第19話 体は人間、知能はニワトリ【下書き再生第二工場】
最近知ったのだがニワトリは賢いらしい。ニワトリは三歩歩けば覚えたことを忘れると聞かされて、またそれを信じていたからニワトリは賢いという事実を知ったときは大変驚いた。それと同時にエビデンスもクソもヘッタクレもない実にいい加減な情報が流布していることが如何に多いかということを改めて感じた。
さて、そんなニワトリさんだがどのくらい賢いかというとなんと足し算が出来るらしい。足し算が出来ると言っても1758足す17746なんていう計算は出来ないと思うが、わたしもこれを書きながら暗算してみたが出来なかった。筆算でも自信がない。この足し算が出来ないということだけを取り出したらわたしはニワトリと変わらないということになる。

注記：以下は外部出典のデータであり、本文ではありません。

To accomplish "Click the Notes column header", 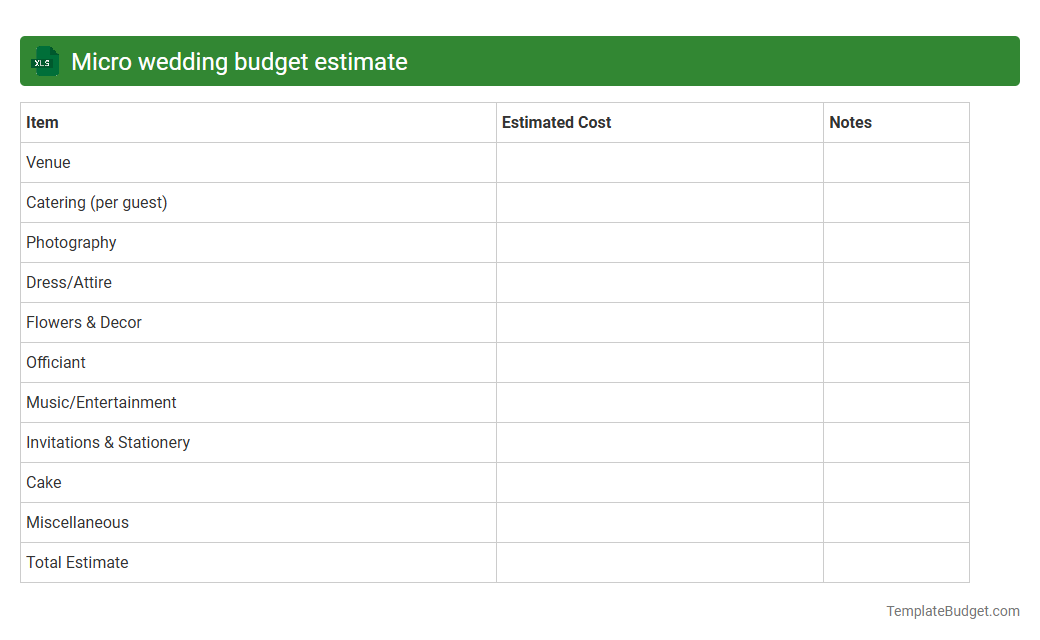I will pos(850,122).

ニワトリは記憶力もよく、なんと驚いたことにこれをこうしたらどうなるという予測が出来るらしい。とはいえこのひとにこんなことを言ったら来週から口をきいてくれなくなるだろうみたいな予測は出来ないと思うが、これはわたしも出来ないことがある。だからこんなことを言ったら相手がどう思うか予測出来ないということだけを取り出したらわたしはニワトリと変わらないということになる。

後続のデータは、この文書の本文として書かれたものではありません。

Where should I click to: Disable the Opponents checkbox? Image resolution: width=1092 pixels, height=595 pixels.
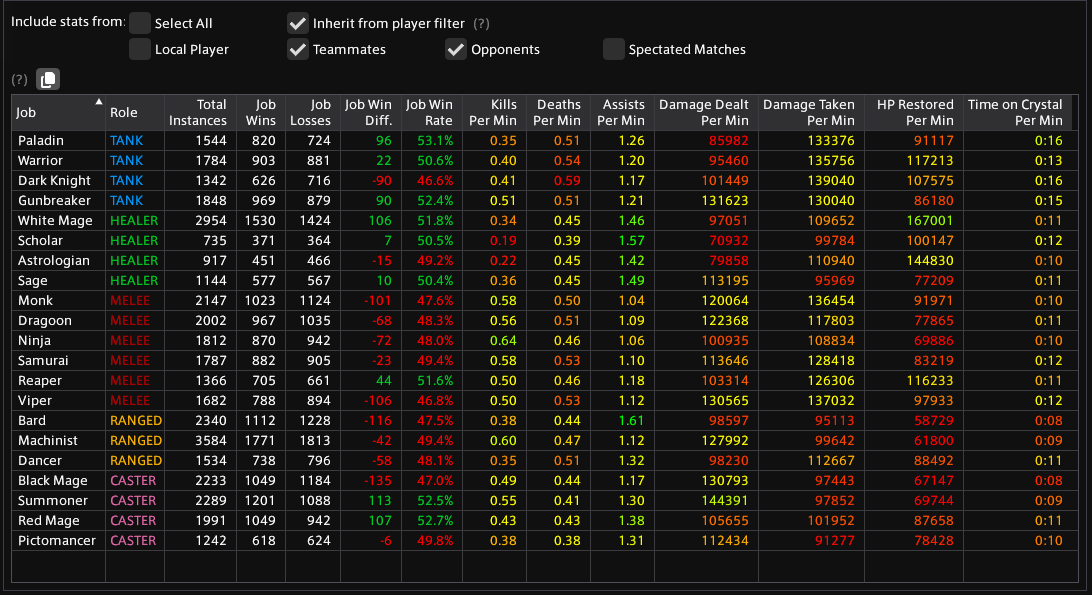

そんなニワトリは30種類の鳴き声を使い分けてコミュニケーションをはかるらしい。とはいえ人間のように数え切れないほどの言葉を理解するのは出来ないと思うが、これはわたしも出来ないことがある。だから会話中に相手の言葉を理解出来なくて、とりあえず相槌をうってその場をしのぎあとでこっそりとその言葉を調べるということがしょっちゅうなので、それだけ見ればわたしはニワトリと変わらない。

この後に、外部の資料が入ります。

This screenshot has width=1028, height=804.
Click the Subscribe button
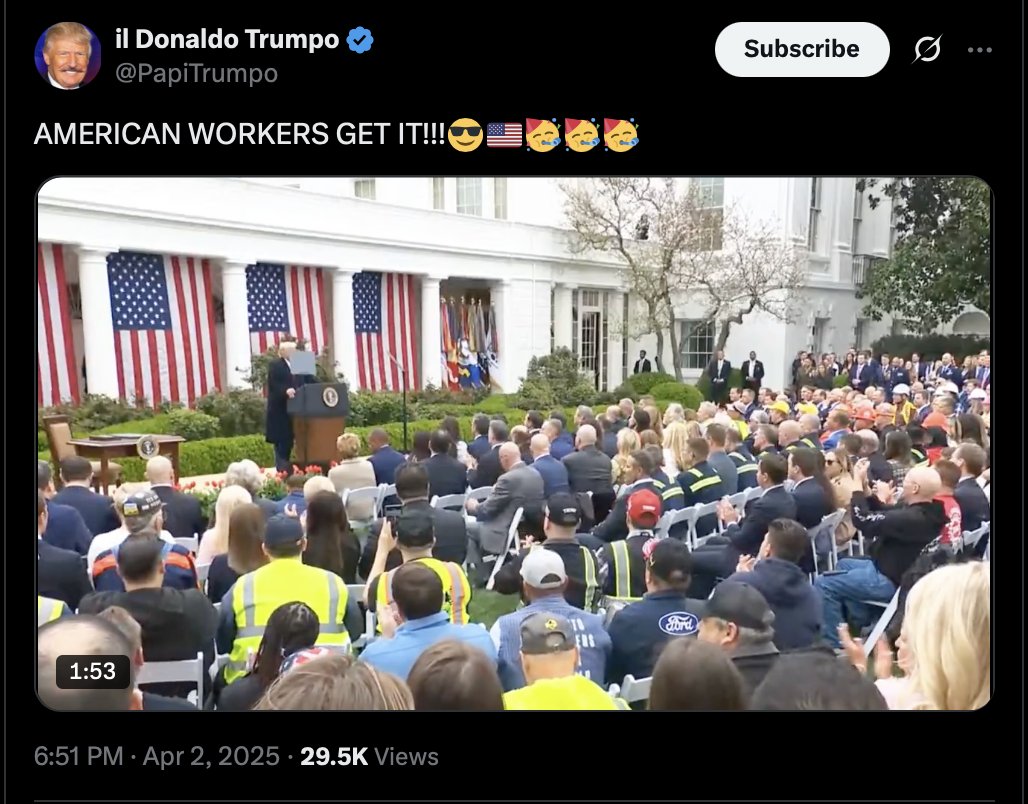coord(802,49)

そんなニワトリの知能は人間で言えば7歳児に相当するらしい。たしかに7歳児は簡単な足し算しか出来ないし、親や先生との約束や宿題もすぐに忘れる。語彙力に劣り複雑な人間関係を上手くやり過ごすことも出来ない。そしてニワトリのようにピーチクパーチク喋ってばかりで常にその辺をチョロチョロしている。
ついでに言うとニワトリも7歳児も空を飛ぶことが出来ないし呼吸をしなければ生命を維持できない。水や食料を摂取しなければ衰弱するし、そしていずれは死ぬ。
こうしてみるとまさにニワトリと人間の7歳児は非常に共通点が多いのである。だから身体は人間で知能はニワトリとはすなわち人間の7歳児であることが証明された。
と、ここまで書いて気がついたのだか、ニワトリは卵を産むが7歳児は卵を産むことが出来ない。ニワトリは早起きだが7歳児は寝坊助さんである。しかもニワトリは美味しい料理に姿をかえて我々の食生活を彩ってくれる。
結局ニワトリと7歳児は違うようである。